BURKINI: E.PIOLLE VEUT PASSER EN FORCE AU CONSEIL MUNICIPAL du 16 MAI

 

" Les tenues de bains doivent être faites d'un tissu spécifiquement conçu pour la baignade, ajustées prés du corps et ne doivent pas avoir été portées avant l'accès à la piscine..."  Éric Piolle proposera au Conseil Municipal du 16 mai prochain de modifier ainsi l'article 10 du règlement d'hygiène des piscines municipales. Bien entendu demeurent interdits les " short, bermuda, sous vêtements, tenues non près du corps plus longues que la mi-cuisse ".  

E.PIOLLE DÉVELOPPE UN GALIMATIAS INCOMPRÉHENSIBLE...

Cette nouvelle définition permet de venir se baigner en Burquini. Mais il est si ennuyé qu'il refuse de le reconnaitre explicitement! Dans le " Dauphiné " ( 30/4/22) qui lui donne encore largement la parole, il répond par un galimatias incompréhensible qui témoigne à la fois de sa gêne et de sa confusion mentale.

 ... ET MENT à Laure MAMET ( LE DL) 

Il ment surtout. A Laure Mamet, la journaliste qui lui demande s'il a " l'intention d'autoriser le Burkini", il répond " nous aborderons la question lors du Conseil du Mois de Mai" . Sauf qu'il a déjà adressé aux commissions sa position qui aboutit à donner une victoire à l'islamisme politique en l'autorisant. 

LE BURKINI, FACTEUR DE LIBERTÉ DE LA FEMME ....

Le malheureux est d'une faiblesse intellectuelle rare en estimant que "ce qui est la marque du patriarcat, c’est l’injonction à se couvrir ou se découvrir" . Ainsi le port du Burkini deviendrait un facteur de promotion de la femme libre ! On voit mal qu'il puisse aller très loin dans cette impasse. De partout les féministes l'ont alerté sur cette remise en cause de l'égalité Homme/femme puisque les islamistes font de ce vêtement le gage de la pureté des femmes. Celles qui ne le porteraient pas deviendraient impies. Déjà dans nombre de territoire une loi non écrite s'applique qui fait considérablement régresser l'émancipation des femmes. Éric Piolle favorise ces reculs pour des raisons électorales. Au mépris de l'image détestable qu'il va donner de Grenoble.

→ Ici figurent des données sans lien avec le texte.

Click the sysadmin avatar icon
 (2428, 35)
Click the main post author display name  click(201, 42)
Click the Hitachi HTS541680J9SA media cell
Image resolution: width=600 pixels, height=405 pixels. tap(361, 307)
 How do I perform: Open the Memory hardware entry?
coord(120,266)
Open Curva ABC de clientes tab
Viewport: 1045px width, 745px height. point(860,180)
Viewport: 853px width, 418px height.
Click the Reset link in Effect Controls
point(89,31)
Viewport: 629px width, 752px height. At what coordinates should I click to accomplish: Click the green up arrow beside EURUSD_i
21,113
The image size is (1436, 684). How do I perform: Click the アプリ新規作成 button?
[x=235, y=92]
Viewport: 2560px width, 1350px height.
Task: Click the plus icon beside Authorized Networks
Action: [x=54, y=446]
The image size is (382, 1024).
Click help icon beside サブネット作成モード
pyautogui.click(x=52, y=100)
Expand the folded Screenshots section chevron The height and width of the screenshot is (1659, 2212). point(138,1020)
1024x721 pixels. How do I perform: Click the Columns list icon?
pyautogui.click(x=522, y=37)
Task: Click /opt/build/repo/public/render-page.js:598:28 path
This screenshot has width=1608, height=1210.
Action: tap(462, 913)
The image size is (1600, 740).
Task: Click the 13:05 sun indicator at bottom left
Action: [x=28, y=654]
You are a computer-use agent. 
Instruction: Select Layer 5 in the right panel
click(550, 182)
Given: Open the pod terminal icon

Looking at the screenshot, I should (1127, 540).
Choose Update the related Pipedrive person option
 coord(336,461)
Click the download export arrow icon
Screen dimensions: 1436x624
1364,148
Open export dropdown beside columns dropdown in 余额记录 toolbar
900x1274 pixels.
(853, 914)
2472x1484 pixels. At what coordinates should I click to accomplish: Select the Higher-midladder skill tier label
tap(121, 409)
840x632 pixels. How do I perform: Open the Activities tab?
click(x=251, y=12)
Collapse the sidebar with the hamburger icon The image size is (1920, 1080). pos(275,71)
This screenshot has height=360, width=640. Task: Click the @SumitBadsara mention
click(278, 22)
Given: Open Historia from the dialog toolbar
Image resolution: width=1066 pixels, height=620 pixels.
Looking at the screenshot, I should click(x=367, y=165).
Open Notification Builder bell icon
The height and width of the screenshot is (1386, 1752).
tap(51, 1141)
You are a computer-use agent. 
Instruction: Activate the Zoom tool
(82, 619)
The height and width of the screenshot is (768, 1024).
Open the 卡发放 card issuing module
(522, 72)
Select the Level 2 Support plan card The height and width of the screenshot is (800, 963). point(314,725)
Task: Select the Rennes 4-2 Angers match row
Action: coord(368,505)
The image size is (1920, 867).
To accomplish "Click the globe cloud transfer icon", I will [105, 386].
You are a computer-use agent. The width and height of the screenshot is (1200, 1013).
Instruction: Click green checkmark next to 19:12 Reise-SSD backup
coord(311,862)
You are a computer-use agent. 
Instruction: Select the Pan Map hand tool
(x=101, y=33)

UNE PARTIE DE SA MAJORITÉ REFUSE DE LE SUIVRE 

Les prises de positions, de Nassemn Bestandji aux femmes élues que préside Nathalie Béranger en passant par tout l'éventail politique, se sont succédées. Dans sa propre majorité un nombre important d'élus et d'anciens élus, même des responsables de secte des Verts/Ades ,refusent de favoriser cette nouvelle segmentation grave de la la société: ils ne voteront pas la délibération. Résultat, il se pourrait qu'une minorité impose aux grenoblois un changement brutal de paradigme remettant en cause les valeurs de la République.

 

REMISE EN CAUSE DE L'ÉGALITE HOMME/FEMME

Le groupe d'opposition présidé par Alain Carignon ( Nathalie Béranger, Brigitte Boer, Chérif Boutafa, Nicolas Pinel, Dominique Spini) a immédiatement réagi : « une décision d’une telle gravité remettrait en cause l’égalité femmes-hommes et validerait les revendications des islamistes politiques. Ce passage en force accepté seulement par quelques membres de la majorité municipale, elle-même très divisée sur le sujet, n’est pas acceptable, s’agissant des fondements de notre vivre ensemble. » ( DL du 30 /4/22)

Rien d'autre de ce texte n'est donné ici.